* [SUPPLIED DATA]
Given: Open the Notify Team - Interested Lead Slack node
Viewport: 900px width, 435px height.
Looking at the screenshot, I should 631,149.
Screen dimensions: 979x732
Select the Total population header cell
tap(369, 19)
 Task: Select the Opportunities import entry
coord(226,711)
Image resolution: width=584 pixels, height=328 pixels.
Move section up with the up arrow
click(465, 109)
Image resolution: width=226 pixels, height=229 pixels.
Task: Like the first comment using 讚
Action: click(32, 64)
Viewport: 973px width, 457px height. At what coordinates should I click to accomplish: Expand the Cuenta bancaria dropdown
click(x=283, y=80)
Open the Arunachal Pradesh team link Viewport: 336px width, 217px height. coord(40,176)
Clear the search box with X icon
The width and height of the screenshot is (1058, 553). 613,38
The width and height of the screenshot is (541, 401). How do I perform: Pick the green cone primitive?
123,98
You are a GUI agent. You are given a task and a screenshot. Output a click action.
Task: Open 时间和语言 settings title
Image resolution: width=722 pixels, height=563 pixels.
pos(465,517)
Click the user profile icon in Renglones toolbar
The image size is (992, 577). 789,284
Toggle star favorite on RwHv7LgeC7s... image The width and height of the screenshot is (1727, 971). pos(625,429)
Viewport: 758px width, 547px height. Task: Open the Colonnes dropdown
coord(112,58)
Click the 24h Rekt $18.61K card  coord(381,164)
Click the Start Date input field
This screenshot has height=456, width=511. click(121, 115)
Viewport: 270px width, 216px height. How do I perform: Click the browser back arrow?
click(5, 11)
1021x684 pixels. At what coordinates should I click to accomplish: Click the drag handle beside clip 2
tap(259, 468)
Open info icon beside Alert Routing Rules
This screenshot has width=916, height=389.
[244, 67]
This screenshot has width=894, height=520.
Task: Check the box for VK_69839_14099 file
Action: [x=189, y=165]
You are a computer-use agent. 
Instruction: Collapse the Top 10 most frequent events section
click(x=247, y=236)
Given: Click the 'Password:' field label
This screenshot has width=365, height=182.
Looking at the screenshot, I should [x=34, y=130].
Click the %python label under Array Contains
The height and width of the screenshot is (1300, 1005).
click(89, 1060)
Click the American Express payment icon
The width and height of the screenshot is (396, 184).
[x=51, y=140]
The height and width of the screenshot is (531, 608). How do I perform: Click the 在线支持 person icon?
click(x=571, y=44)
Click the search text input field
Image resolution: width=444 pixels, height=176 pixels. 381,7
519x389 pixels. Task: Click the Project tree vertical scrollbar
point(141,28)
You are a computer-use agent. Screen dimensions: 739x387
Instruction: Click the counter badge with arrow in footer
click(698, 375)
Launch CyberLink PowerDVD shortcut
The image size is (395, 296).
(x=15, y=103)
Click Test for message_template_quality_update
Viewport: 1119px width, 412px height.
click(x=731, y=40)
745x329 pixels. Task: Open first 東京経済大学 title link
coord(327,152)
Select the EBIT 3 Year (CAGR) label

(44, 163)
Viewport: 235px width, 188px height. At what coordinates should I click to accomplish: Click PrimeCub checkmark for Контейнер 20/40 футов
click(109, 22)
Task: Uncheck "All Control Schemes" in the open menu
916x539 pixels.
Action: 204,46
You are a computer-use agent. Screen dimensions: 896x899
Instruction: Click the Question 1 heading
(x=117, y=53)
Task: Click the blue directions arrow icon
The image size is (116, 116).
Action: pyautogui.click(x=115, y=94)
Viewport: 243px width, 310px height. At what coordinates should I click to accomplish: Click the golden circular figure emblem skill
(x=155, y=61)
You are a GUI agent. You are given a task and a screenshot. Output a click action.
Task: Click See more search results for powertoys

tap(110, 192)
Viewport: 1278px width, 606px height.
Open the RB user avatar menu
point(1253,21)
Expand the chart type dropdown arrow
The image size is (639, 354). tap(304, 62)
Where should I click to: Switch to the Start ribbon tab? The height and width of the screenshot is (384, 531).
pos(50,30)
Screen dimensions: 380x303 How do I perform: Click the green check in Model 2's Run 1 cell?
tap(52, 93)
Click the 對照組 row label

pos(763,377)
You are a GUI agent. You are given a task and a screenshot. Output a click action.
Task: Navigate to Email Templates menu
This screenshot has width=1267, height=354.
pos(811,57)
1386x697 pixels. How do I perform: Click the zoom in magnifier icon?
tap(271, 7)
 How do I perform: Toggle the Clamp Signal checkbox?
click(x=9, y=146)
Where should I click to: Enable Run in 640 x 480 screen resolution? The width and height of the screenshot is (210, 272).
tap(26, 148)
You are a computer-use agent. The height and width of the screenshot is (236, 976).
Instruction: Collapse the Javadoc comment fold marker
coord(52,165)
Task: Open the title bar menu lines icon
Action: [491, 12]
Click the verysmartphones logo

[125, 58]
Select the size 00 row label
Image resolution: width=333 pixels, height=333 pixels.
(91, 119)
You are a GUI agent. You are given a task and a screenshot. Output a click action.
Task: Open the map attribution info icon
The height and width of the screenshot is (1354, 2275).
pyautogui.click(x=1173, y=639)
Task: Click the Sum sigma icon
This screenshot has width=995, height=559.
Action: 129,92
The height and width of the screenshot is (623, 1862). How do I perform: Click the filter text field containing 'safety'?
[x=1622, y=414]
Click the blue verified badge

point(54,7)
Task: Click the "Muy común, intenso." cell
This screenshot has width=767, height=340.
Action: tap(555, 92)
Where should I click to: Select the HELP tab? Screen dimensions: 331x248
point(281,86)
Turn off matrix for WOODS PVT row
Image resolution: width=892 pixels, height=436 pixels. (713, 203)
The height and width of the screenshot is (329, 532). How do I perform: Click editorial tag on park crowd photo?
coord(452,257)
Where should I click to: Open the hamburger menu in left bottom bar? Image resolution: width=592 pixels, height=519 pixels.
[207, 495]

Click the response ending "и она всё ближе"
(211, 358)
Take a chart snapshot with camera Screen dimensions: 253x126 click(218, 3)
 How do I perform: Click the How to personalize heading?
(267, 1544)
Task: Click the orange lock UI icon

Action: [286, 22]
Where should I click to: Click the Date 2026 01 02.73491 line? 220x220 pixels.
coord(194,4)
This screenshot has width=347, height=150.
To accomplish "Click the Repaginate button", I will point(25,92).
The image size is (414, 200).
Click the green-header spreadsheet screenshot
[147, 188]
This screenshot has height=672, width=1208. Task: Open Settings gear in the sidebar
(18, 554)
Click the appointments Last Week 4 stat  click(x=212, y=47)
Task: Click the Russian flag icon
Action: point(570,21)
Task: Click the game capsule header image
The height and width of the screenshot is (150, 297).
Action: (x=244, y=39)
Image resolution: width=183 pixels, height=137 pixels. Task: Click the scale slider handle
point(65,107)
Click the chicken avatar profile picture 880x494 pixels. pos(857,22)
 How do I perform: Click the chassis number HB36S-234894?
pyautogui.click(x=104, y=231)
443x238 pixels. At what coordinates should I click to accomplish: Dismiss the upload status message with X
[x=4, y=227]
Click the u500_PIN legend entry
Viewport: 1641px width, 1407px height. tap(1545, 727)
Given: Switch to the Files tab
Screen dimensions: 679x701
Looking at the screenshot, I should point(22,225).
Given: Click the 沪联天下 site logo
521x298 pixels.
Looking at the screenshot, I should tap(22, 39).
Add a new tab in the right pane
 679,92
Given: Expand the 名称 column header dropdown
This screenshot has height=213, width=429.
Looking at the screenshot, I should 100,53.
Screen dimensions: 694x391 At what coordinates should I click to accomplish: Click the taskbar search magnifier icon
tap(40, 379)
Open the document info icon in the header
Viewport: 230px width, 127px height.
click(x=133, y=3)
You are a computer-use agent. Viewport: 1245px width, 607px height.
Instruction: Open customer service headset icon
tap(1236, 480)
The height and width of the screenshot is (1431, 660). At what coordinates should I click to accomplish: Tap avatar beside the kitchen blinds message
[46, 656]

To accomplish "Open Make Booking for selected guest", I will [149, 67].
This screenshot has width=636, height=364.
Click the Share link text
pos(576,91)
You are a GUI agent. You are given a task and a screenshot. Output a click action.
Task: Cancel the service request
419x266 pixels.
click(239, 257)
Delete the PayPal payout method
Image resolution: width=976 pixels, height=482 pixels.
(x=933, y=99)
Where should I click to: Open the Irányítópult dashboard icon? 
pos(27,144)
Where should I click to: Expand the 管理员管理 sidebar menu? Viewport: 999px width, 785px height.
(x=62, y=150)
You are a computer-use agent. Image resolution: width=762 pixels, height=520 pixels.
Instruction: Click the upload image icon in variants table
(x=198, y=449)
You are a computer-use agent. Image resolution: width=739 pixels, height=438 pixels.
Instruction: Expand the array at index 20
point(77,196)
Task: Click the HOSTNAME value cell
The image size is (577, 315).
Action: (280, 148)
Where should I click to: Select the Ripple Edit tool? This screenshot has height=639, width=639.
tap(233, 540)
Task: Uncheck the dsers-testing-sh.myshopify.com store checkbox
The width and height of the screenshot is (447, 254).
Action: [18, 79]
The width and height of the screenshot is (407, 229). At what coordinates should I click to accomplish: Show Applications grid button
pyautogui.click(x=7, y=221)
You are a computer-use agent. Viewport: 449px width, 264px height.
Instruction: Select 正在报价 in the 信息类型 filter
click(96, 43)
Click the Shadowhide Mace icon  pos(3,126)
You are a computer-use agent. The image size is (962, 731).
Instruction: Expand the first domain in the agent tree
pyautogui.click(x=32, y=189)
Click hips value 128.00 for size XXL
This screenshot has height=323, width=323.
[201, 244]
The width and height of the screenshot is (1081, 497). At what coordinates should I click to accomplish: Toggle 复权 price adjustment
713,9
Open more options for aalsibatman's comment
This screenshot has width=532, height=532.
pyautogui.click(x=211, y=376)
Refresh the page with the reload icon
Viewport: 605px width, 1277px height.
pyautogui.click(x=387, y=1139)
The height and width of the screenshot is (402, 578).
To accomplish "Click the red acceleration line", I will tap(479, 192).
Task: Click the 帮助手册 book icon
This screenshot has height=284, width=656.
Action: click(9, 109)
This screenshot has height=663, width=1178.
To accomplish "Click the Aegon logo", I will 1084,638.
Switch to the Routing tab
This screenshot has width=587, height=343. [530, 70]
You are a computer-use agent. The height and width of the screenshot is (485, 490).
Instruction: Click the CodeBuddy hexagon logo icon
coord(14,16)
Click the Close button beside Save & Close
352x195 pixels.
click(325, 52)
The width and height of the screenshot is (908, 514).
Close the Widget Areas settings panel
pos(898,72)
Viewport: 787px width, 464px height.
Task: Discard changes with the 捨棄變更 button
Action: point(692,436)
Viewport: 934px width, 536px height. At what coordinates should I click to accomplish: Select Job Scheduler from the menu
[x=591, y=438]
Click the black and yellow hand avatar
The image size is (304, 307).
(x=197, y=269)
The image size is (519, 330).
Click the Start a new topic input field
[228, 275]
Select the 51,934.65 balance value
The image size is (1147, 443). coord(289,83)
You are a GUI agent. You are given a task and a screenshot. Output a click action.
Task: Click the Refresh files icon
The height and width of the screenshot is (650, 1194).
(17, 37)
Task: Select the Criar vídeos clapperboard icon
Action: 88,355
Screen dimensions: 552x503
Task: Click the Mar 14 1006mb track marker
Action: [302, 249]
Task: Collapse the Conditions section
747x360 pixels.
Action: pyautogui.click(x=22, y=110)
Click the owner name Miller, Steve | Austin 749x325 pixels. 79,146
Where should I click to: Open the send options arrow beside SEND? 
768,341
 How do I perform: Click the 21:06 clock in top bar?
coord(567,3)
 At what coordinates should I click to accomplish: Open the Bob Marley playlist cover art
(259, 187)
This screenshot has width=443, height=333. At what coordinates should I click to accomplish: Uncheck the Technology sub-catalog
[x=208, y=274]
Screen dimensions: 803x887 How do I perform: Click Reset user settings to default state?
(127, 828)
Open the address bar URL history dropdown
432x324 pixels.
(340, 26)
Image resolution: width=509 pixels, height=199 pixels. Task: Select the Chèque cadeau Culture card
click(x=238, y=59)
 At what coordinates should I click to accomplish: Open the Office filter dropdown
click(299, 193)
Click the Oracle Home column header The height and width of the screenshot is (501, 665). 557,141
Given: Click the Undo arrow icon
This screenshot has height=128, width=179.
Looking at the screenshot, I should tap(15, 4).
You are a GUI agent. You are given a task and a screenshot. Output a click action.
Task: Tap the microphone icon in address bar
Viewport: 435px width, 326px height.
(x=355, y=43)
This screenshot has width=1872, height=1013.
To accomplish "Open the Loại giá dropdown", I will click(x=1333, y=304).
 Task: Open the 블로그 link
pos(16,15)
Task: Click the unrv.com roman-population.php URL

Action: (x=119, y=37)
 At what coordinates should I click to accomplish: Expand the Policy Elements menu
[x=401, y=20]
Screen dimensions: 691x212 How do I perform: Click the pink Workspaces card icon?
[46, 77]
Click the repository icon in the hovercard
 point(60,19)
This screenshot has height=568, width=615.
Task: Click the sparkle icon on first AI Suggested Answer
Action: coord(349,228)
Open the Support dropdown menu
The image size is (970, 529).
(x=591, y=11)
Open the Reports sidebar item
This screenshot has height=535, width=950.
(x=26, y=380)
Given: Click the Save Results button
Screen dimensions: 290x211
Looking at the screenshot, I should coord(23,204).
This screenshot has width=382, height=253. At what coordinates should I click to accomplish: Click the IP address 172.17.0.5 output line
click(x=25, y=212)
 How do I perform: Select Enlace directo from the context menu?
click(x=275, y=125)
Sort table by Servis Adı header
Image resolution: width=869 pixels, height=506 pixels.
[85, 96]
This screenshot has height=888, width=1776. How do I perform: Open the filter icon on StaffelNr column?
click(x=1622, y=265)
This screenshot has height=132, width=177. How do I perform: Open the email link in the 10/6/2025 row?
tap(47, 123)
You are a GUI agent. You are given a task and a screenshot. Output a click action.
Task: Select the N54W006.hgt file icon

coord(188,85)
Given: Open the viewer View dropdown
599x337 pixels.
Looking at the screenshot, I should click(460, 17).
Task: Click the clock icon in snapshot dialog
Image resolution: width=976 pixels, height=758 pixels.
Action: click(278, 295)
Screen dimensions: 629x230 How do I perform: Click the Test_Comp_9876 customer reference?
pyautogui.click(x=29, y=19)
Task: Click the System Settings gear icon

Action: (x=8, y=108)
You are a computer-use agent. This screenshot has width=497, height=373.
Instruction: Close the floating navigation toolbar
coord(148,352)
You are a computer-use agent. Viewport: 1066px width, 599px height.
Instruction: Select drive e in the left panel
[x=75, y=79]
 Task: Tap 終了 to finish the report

* [WORK ORDER]
Copy only the lines in the listing that contain "snapshot".

* [YOUR SOLUTION]
Take a chart snapshot with camera Screen dimensions: 253x126 click(218, 3)
Task: Click the clock icon in snapshot dialog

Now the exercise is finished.